The VB became the main production version of the Mark Vs. Along with the new Merlin 45 series the B wing was fitted as standard. As production progressed changes were incorporated, some of which became standard on all later Spitfires. Production started with several Mk IBs which were converted to Mk VBs by Supermarine. Starting in early 1941 the round section exhaust stacks were changed to a "fishtail" type, marginally increasing exhaust thrust. Some late production VBs and VCs were fitted with six shorter exhaust stacks per side, similar to those of Spitfire IXs and Seafire IIIs; this was originally stipulated as applying specifically to VB(trop)s. After some initial problems with the original Mk I size oil coolers, a bigger oil cooler was fitted under the port wing; this could be recognised by a deeper housing with a circular entry. From mid-1941 alloy covered ailerons became a universal fitting.
A constant flow of modifications were made as production progressed. A "blown" cockpit hood, manufactured by Malcolm, was introduced in an effort to further increase the pilot's head-room and visibility. Many mid to late production VBs - and all VCs - used the modified, improved windscreen assembly with the integral bullet resistant centre panel and flat side screens introduced with the Mk III. Because the rear frame of this windscreen was taller than that of the earlier model the cockpit hoods were not interchangeable and could be distinguished by the wider rear framing on the hood used with the late-style windscreen.
Different propeller types were fitted, according to where the Spitfire V was built: Supermarine and Westland manufactured VBs and VCs used 10 ft 9 in (3.28 m) diameter, 3 bladed de Havilland constant speed units, with narrow metal blades, while Castle Bromwich manufactured VBs and VCs were fitted with a wide bladed Rotol constant speed propeller of either 10 ft 9 in (3.28 m) diameter, with metal blades, or (on late production Spitfires) 10 ft 3 in (3.12 m) diameter, with broader, "Jablo" (compressed wood) blades. The Rotol spinners were longer and more pointed than the de Havilland leading to a 3.5 in (8.9 cm) increase in overall length. The Rotol propellers allowed a modest speed increase over 20,000 ft (6,100 m) and an increase in the service ceiling. A large number of Spitfire VBs were fitted with "gun heater intensifier" systems on the exhaust stacks. These piped additional heated air into the gun bays. There was a short tubular intake on the front of the first stack and a narrow pipe led into the engine cowling from the rear exhaust.
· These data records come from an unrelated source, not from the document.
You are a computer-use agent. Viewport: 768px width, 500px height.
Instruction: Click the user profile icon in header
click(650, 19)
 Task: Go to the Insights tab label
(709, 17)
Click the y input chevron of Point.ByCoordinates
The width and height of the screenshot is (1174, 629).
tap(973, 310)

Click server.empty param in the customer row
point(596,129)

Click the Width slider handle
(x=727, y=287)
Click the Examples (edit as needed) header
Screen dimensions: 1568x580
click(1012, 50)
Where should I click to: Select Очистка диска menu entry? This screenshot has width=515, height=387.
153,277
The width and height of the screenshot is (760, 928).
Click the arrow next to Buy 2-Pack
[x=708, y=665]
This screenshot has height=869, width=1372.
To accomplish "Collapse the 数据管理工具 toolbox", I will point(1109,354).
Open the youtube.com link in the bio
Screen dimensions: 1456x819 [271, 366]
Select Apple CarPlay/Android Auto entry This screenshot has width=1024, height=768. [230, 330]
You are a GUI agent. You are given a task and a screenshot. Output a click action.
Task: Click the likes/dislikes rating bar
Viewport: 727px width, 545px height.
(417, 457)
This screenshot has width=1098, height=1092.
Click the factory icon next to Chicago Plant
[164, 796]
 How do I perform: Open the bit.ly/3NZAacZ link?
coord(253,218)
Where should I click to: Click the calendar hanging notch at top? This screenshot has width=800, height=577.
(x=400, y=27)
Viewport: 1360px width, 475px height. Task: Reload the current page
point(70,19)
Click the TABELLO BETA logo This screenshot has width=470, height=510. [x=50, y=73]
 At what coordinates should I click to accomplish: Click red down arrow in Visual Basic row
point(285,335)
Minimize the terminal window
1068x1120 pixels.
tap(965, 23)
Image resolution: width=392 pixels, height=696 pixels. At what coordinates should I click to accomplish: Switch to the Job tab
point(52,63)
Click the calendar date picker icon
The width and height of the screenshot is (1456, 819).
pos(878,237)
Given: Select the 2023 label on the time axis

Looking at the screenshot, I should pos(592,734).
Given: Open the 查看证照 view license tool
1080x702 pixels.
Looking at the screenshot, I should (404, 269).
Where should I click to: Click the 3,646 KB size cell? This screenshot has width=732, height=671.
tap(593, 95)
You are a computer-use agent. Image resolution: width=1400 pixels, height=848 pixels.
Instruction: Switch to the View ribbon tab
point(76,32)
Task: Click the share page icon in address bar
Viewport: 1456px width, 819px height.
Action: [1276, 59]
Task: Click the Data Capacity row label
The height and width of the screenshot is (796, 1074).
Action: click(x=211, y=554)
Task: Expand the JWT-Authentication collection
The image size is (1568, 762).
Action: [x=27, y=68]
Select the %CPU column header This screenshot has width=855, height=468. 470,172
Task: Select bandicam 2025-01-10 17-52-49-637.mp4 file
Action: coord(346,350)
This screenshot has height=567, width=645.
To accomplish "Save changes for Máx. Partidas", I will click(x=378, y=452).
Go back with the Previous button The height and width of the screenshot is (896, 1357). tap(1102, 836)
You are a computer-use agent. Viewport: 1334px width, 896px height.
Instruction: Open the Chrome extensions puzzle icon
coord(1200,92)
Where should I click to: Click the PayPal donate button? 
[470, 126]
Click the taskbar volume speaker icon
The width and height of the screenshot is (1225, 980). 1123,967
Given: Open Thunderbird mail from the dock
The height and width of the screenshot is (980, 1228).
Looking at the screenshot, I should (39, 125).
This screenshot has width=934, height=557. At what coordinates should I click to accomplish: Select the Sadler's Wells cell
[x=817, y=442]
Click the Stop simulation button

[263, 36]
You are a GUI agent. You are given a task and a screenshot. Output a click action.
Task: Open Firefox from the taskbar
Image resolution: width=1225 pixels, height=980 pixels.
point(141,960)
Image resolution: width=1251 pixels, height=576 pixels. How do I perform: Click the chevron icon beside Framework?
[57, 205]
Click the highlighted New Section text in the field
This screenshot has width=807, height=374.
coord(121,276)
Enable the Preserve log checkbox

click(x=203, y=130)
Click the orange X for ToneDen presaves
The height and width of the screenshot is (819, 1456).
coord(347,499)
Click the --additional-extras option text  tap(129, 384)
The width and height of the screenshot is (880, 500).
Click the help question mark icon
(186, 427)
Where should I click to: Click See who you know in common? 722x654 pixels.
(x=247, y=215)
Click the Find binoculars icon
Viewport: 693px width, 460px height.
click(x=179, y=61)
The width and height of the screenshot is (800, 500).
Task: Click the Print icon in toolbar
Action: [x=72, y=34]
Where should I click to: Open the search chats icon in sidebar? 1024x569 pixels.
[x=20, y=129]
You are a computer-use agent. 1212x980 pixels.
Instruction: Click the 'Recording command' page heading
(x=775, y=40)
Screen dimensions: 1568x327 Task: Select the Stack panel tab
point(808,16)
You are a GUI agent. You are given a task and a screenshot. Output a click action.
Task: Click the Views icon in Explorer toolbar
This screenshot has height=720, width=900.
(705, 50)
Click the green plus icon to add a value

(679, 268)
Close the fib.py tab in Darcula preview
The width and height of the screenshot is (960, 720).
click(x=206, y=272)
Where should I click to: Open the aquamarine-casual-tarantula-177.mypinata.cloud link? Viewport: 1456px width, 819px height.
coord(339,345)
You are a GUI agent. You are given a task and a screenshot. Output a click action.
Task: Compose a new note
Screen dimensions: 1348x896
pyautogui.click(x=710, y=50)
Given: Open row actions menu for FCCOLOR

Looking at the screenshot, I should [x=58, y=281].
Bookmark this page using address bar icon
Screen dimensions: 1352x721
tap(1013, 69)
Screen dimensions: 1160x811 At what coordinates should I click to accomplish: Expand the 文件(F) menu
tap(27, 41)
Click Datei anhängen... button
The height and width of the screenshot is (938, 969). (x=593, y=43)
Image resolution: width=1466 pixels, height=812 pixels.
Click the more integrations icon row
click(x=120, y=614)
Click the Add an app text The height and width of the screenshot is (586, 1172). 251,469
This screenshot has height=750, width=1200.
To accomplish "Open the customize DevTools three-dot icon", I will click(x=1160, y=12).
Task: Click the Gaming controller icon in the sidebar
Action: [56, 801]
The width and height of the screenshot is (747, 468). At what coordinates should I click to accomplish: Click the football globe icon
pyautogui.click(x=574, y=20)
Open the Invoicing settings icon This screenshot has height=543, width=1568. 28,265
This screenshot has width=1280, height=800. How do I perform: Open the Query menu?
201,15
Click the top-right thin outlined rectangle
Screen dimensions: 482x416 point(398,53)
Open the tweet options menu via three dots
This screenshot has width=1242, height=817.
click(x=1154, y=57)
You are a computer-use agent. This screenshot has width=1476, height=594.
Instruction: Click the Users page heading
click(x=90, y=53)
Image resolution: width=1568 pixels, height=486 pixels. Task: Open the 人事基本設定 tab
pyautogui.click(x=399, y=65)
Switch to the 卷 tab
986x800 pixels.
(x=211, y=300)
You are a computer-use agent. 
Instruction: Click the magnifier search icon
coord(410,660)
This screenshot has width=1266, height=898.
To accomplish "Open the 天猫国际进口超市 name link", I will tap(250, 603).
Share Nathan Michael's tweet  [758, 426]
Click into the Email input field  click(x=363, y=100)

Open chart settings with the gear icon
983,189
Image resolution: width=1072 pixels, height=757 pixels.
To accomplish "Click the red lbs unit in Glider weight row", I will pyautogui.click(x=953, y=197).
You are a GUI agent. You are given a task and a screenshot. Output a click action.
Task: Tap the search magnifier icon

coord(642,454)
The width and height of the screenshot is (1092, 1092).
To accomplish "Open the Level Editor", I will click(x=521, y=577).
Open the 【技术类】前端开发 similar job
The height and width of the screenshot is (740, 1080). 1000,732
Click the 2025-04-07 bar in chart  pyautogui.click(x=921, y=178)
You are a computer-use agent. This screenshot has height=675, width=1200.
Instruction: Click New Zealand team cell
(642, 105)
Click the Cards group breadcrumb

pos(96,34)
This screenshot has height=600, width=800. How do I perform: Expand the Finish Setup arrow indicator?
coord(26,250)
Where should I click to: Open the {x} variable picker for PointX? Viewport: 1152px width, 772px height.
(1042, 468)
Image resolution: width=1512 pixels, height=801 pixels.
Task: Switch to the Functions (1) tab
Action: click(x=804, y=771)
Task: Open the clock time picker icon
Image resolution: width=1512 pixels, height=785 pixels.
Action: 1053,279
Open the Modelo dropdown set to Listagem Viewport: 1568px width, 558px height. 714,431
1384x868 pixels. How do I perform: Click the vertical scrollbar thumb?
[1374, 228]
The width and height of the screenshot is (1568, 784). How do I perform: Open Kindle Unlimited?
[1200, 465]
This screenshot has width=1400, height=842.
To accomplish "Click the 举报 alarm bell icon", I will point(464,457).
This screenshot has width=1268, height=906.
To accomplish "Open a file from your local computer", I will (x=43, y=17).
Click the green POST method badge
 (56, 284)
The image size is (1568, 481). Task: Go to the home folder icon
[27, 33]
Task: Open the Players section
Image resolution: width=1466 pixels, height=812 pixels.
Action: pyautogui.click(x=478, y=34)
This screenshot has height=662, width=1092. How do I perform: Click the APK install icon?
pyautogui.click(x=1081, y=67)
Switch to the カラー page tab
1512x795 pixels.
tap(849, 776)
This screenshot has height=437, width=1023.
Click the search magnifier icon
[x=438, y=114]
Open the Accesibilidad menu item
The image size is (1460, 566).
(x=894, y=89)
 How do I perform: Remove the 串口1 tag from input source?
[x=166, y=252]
The VB series were the first Spitfires able to carry a range of specially designed "slipper" drop tanks which were fitted underneath the wing centre-section. Small hooks were fitted, just forward of the inboard flaps: when the tank was released these hooks caught the trailing edge of the tank, swinging it clear of the fuselage.
With the advent of the superb Focke Wulf Fw 190 in August 1941 the Spitfire was for the first time truly outclassed, hastening the development of the "interim" Mk IX. In an effort to counter this threat, especially at lower altitudes, the VB was the first production version of the Spitfire to use "clipped" wingtips as an option, reducing the wingspan to 32 ft 2 in (9.8 m).The clipped wings increased the roll rate and airspeed at lower altitudes. Several different versions of the Merlin 45/50 family were used, including the Merlin 45M which had a smaller "cropped" supercharger impeller and boost increased to +18 lb. This engine produced 1,585 hp (1,182 kW) at 2,750 ft (838 m), increasing the L.F VB's maximum rate of climb to 4720 ft/min (21.6 m/s) at 2,000 ft (610 m).
The Mk VB(trop) (or type 352) could be identified by the large Vokes air filter fitted under the nose; the reduced speed of the air to the supercharger had a detrimental effect on the performance of the aircraft, reducing the top speed by 8 mph (13 km/h) and the climb rate by 600 ft/min (3.04 m/s), but the decreased performance was considered acceptable. This variant was also fitted with a larger oil tank and desert survival gear behind the pilot's seat. A new "desert" camouflage scheme was applied. Many VB(trop)s were modified by 103 MU (Maintenance Unit-RAF depots in which factory fresh aircraft were brought up to service standards before being delivered to squadrons) at Aboukir, Egypt by replacing the Vokes filter with locally manufactured "Aboukir" filters, which were lighter and more streamlined. Two designs of these filters can be identified in photos: one had a bulky, squared off filter housing while the other was more streamlined. These aircraft were usually fitted with the wide blade Rotol propeller and clipped wings.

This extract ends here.